The musical numbers performed by Jean Simmons and Marlon Brando were sung by the actors themselves, without dubbing by professional singers.

==Reception==
Guys and Dolls opened on November 3, 1955, at the Capitol Theatre in New York City to mostly positive reviews. Rotten Tomatoes reports that 91% out of 33 critics have given the film a positive review, with a rating average of 7.7/10 and the consensus: "An escapist and inventive cinemascope delight, Guys and Dolls glistens thanks to the charm of its ensemble." Casting Marlon Brando has long been somewhat controversial, although Variety wrote "The casting is good all the way." This was the only Samuel Goldwyn film released through MGM since he left Goldwyn Pictures in 1922. Its estimated budget was over $5 million. It grossed $155,000 at the Capitol in its first week. It expanded to Boston, Chicago and Philadelphia the following week and became the number one film in the US with a gross of $342,000. It remained at number one the following week and stayed at or near the top spot for a month moving back to the top for Christmas week where it stayed for five weeks. It went on to earn over $6.8 million in theatrical rentals from the United States and Canada and Variety ranked it as the number 1 moneymaking film of 1956.

According to MGM records, the film earned $2,262,000 in other markets, resulting in a total rental of $9,063,000.

Around the time of the film's release, American composer and lyricist Stephen Sondheim wrote film reviews for Films in Review. Sondheim (then aged 25) reviewed the film version of Guys and Dolls, and observed: "Sinatra ambles through his role as Nathan Detroit as though he were about to laugh at the jokes in the script. He has none of the sob in the voice, and the incipient ulcer in the stomach, that the part requires and Sam Levene supplied so hilariously on the stage. Sinatra sings on pitch, but colorlessly; Levene sang off pitch, but acted while he sang. Sinatra's lackadaisical performance, his careless and left handed attempt at characterization not only harm the picture immeasurably but indicate an alarming lack of professionality."

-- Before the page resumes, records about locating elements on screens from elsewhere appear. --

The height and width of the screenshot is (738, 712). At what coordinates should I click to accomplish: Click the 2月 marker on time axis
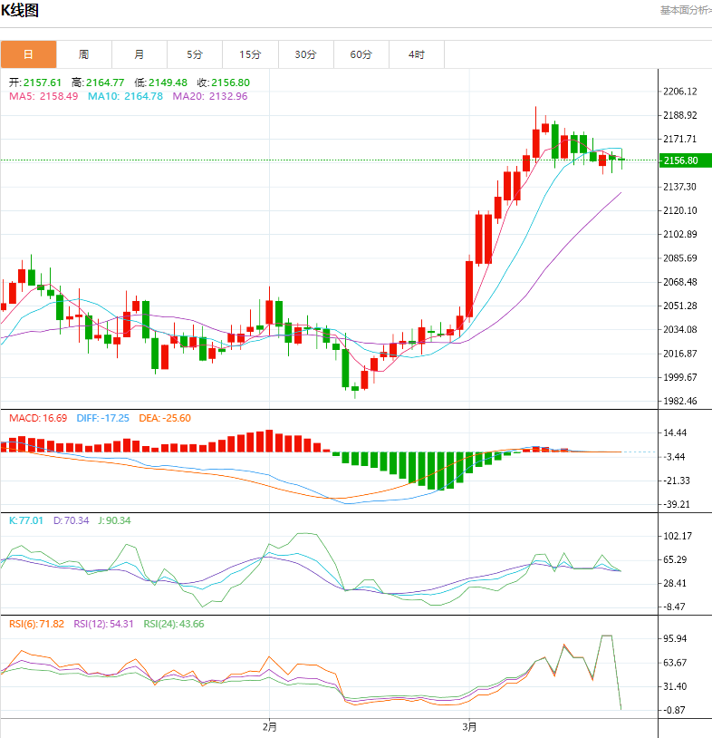(269, 726)
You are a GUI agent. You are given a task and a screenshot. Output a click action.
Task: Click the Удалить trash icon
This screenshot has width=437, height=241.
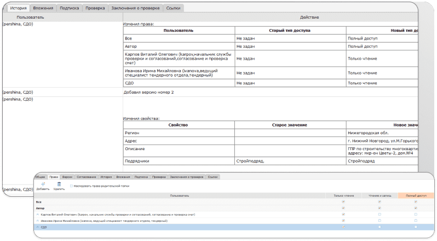[59, 184]
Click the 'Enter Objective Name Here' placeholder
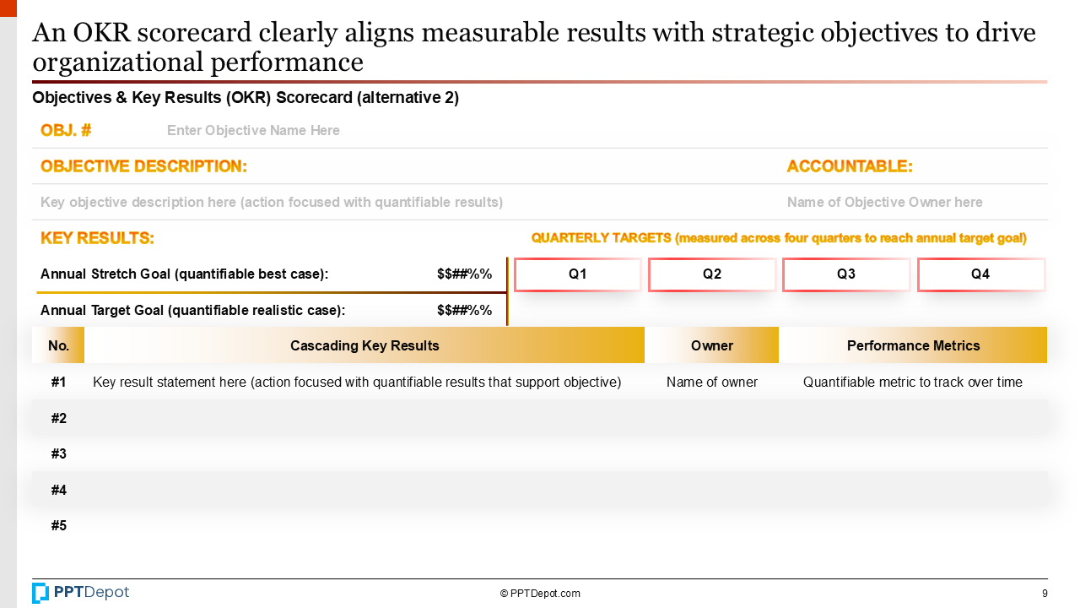The height and width of the screenshot is (608, 1080). click(253, 130)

== Awards and nominations ==

| Award | Category | Nominee(s) | Result | Ref. |
| Academy Awards | Best Art Direction – Color | Art Direction: Oliver Smith and Joseph C. Wright; Set Decoration: Howard Bristol | Nominated |  |
| Best Cinematography – Color | Harry Stradling | Nominated |
| Best Costume Design – Color | Irene Sharaff | Nominated |
| Best Scoring of a Musical Picture | Jay Blackton and Cyril J. Mockridge | Nominated |
| British Academy Film Awards | Best Film from any Source |  | Nominated |  |
| Best Foreign Actress | Jean Simmons | Nominated |
| Golden Globe Awards | Best Motion Picture – Musical or Comedy |  | Won |  |
| Best Actress in a Motion Picture – Musical or Comedy | Jean Simmons | Won |
| Writers Guild of America Awards | Best Written American Musical | Joseph L. Mankiewicz | Nominated |  |

- In 2004, the AFI ranked the song "Luck Be a Lady" at No. 42 on their list of the 100 greatest film songs, AFI's 100 Years...100 Songs. In 2006 Guys and Dolls ranked No. 23 on the American Film Institute's list of best musicals.

==Planned remake==
20th Century Fox acquired the film rights to the musical in early 2013 and was planning a remake. In March 2019, TriStar Pictures acquired the remake rights, with Bill Condon hired as director in July 2021. In September 2024, Rob Marshall replaced Condon as the new director, and co-wrote a new screenplay with his partner John DeLuca, along with John Requa and Glenn Ficarra. Serving as producers are Marshall, DeLuca, John Goldwyn, Marc Toberoff and Marc Platt.